The DHS Program User Forum
Discussions regarding The DHS Program data and results
Home » Countries » India » Mismatch between National report and NFHS4 raw data analysis
Mismatch between National report and NFHS4 raw data analysis [message #16227] Wed, 28 November 2018 21:40 Go to next message
Muneer Kalliyil is currently offline  Muneer Kalliyil
Messages: 13
Registered: November 2018
Member

I am working with NFHS4 raw data. Many times my analysis is not matching with National Report. Tried to sort out this issue, discussed with various people, but couldn't succeed. For example the number given in the national report of children born in the two years preceding the survey who ever breasted itself is greater than the total number of children which includes both who breastfed and not. How come that number will be greater than this total number. This is only one example, there are many other issues as well. I have used weights and all, followed every statistical procedure explained by USAID people.
Re: Mismatch between National report and NFHS4 raw data analysis [message #16237 is a reply to message #16227] Fri, 30 November 2018 11:48 Go to previous messageGo to next message
fredarnold is currently offline  fredarnold
Messages: 45
Registered: March 2014
Member
In Table 10.4 in the national report, the second column shows the number of children born in the last two years (97,989). that's the denominator of the estimate, not the numerator. As the table footnote indicates, that number includes births in the last two years whether the children are living or dead at the time of the interview.
Re: Mismatch between National report and NFHS4 raw data analysis [message #16239 is a reply to message #16237] Fri, 30 November 2018 21:37 Go to previous messageGo to next message
Muneer Kalliyil is currently offline  Muneer Kalliyil
Messages: 13
Registered: November 2018
Member
Dear sir
I am very gratitude andThanks for your response

If you are saying this number is (97,989) is the total number and the denominator, again it is not matching with our analysis, I have attached the stata code for the same, let me know whether I have made any mistakes.

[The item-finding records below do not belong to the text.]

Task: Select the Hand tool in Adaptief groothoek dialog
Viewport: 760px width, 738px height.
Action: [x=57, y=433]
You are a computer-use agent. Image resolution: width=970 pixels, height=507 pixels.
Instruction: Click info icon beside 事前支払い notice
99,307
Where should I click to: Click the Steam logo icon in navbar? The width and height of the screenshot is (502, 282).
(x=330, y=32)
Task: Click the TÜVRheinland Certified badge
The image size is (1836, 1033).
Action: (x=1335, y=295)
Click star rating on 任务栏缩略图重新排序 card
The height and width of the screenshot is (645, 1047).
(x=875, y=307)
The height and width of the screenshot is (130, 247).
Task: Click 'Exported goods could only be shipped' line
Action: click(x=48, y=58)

These are my stata command used for


***********************************************************
clear all
use "/Users/muneerkalliyil/Desktop/UNICEF/NFHS4/IAKR74FL.DTA"

***APPLYING WEIGHTS************************

*Survey Weights

des v005
gen survweight = v005/1000000
gen stratum = v023
svyset v021 [iweight=survweight], strata(stratum)

****AFTER APPLYING WEIGHTS, JUST WE ARE LOOKING HOW MANY CHILDRENS ARE THERE BELOW 24 MONTHS,

**total number of children under 24 months
svy: tab hw1 if hw1 < 24
*******************************************************

The result says no of obs as 96782;

. svy: tab hw1 if hw1 < 24
(running tabulate on estimation sample)

Number of strata = 2513 Number of obs = 96782
Number of PSUs = 26472 Population size = 93053.216
Design df = 23959

NFHS4 National report gives the total number of children below 24 months as (97989), but our analysis shows as (96782 )


Please let me know, waiting for your reply

Regards
Muneer
Re: Mismatch between National report and NFHS4 raw data analysis [message #16246 is a reply to message #16239] Sun, 02 December 2018 17:42 Go to previous messageGo to next message
fredarnold is currently offline  fredarnold
Messages: 45
Registered: March 2014
Member
It looks like you're only including living children. As indicated earlier, the denominator includes both living and dead children who were born in the last two years.
Re: Mismatch between National report and NFHS4 raw data analysis [message #16247 is a reply to message #16239] Sun, 02 December 2018 22:53 Go to previous messageGo to next message
Muneer Kalliyil is currently offline  Muneer Kalliyil
Messages: 13
Registered: November 2018
Member
Dear Sir

Thanks for your reply

I will be very grateful if you could tell me how to include both living and dead children. As per my understanding, the variable hw1 (age in months) includes both, I have gone through all other variables in Children file, but couldn't get a variable differentiating between dead and alive children. Please let me know if you know how to include.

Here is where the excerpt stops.